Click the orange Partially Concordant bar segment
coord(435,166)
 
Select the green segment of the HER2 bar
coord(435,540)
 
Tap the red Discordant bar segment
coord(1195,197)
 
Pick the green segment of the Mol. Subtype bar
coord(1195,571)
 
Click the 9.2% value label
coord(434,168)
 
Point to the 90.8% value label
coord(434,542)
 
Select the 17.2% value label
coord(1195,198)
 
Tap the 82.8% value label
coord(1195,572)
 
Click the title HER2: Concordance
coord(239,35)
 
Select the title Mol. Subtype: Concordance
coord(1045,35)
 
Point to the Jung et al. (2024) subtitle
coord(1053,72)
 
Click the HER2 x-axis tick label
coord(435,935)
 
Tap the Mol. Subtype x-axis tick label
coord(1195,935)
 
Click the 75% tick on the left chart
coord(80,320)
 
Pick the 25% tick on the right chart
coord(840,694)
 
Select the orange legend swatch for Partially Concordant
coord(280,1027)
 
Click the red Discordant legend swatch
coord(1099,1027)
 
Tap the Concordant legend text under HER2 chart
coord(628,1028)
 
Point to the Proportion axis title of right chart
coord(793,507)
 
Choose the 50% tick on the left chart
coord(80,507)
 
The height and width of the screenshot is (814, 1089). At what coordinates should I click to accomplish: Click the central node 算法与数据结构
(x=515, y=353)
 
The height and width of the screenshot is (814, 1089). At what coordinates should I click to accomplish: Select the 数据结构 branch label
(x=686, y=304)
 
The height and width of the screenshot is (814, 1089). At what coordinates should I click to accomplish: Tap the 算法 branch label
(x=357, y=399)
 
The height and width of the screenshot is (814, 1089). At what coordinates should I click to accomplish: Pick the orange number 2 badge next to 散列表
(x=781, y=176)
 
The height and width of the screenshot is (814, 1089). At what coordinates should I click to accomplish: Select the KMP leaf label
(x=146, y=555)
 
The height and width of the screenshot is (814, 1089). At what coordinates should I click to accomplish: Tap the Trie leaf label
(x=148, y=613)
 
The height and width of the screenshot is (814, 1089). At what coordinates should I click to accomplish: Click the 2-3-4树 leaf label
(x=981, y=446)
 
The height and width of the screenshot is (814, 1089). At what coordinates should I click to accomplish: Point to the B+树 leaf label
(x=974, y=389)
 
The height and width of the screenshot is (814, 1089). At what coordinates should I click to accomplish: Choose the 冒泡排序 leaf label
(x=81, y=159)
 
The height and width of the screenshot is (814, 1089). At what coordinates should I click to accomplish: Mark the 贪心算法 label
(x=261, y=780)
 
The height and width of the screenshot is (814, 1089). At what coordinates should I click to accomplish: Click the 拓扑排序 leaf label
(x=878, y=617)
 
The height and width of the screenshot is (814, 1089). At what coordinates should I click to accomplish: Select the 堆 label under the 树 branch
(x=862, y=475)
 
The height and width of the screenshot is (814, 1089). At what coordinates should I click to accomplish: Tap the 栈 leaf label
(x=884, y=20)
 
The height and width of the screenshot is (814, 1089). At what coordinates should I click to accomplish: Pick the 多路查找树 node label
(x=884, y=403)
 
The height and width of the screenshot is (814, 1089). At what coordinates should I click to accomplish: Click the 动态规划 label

AIM »
Extract every item listed above, copying each line verbatim.

EXERCISE OUTPUT »
Click the orange Partially Concordant bar segment
coord(435,166)
 
Select the green segment of the HER2 bar
coord(435,540)
 
Tap the red Discordant bar segment
coord(1195,197)
 
Pick the green segment of the Mol. Subtype bar
coord(1195,571)
 
Click the 9.2% value label
coord(434,168)
 
Point to the 90.8% value label
coord(434,542)
 
Select the 17.2% value label
coord(1195,198)
 
Tap the 82.8% value label
coord(1195,572)
 
Click the title HER2: Concordance
coord(239,35)
 
Select the title Mol. Subtype: Concordance
coord(1045,35)
 
Point to the Jung et al. (2024) subtitle
coord(1053,72)
 
Click the HER2 x-axis tick label
coord(435,935)
 
Tap the Mol. Subtype x-axis tick label
coord(1195,935)
 
Click the 75% tick on the left chart
coord(80,320)
 
Pick the 25% tick on the right chart
coord(840,694)
 
Select the orange legend swatch for Partially Concordant
coord(280,1027)
 
Click the red Discordant legend swatch
coord(1099,1027)
 
Tap the Concordant legend text under HER2 chart
coord(628,1028)
 
Point to the Proportion axis title of right chart
coord(793,507)
 
Choose the 50% tick on the left chart
coord(80,507)
 
The height and width of the screenshot is (814, 1089). At what coordinates should I click to accomplish: Click the central node 算法与数据结构
(x=515, y=353)
 
The height and width of the screenshot is (814, 1089). At what coordinates should I click to accomplish: Select the 数据结构 branch label
(x=686, y=304)
 
The height and width of the screenshot is (814, 1089). At what coordinates should I click to accomplish: Tap the 算法 branch label
(x=357, y=399)
 
The height and width of the screenshot is (814, 1089). At what coordinates should I click to accomplish: Pick the orange number 2 badge next to 散列表
(x=781, y=176)
 
The height and width of the screenshot is (814, 1089). At what coordinates should I click to accomplish: Select the KMP leaf label
(x=146, y=555)
 
The height and width of the screenshot is (814, 1089). At what coordinates should I click to accomplish: Tap the Trie leaf label
(x=148, y=613)
 
The height and width of the screenshot is (814, 1089). At what coordinates should I click to accomplish: Click the 2-3-4树 leaf label
(x=981, y=446)
 
The height and width of the screenshot is (814, 1089). At what coordinates should I click to accomplish: Point to the B+树 leaf label
(x=974, y=389)
 
The height and width of the screenshot is (814, 1089). At what coordinates should I click to accomplish: Choose the 冒泡排序 leaf label
(x=81, y=159)
 
The height and width of the screenshot is (814, 1089). At what coordinates should I click to accomplish: Mark the 贪心算法 label
(x=261, y=780)
 
The height and width of the screenshot is (814, 1089). At what coordinates should I click to accomplish: Click the 拓扑排序 leaf label
(x=878, y=617)
 
The height and width of the screenshot is (814, 1089). At what coordinates should I click to accomplish: Select the 堆 label under the 树 branch
(x=862, y=475)
 
The height and width of the screenshot is (814, 1089). At what coordinates should I click to accomplish: Tap the 栈 leaf label
(x=884, y=20)
 
The height and width of the screenshot is (814, 1089). At what coordinates should I click to accomplish: Pick the 多路查找树 node label
(x=884, y=403)
 
The height and width of the screenshot is (814, 1089). At what coordinates should I click to accomplish: Click the 动态规划 label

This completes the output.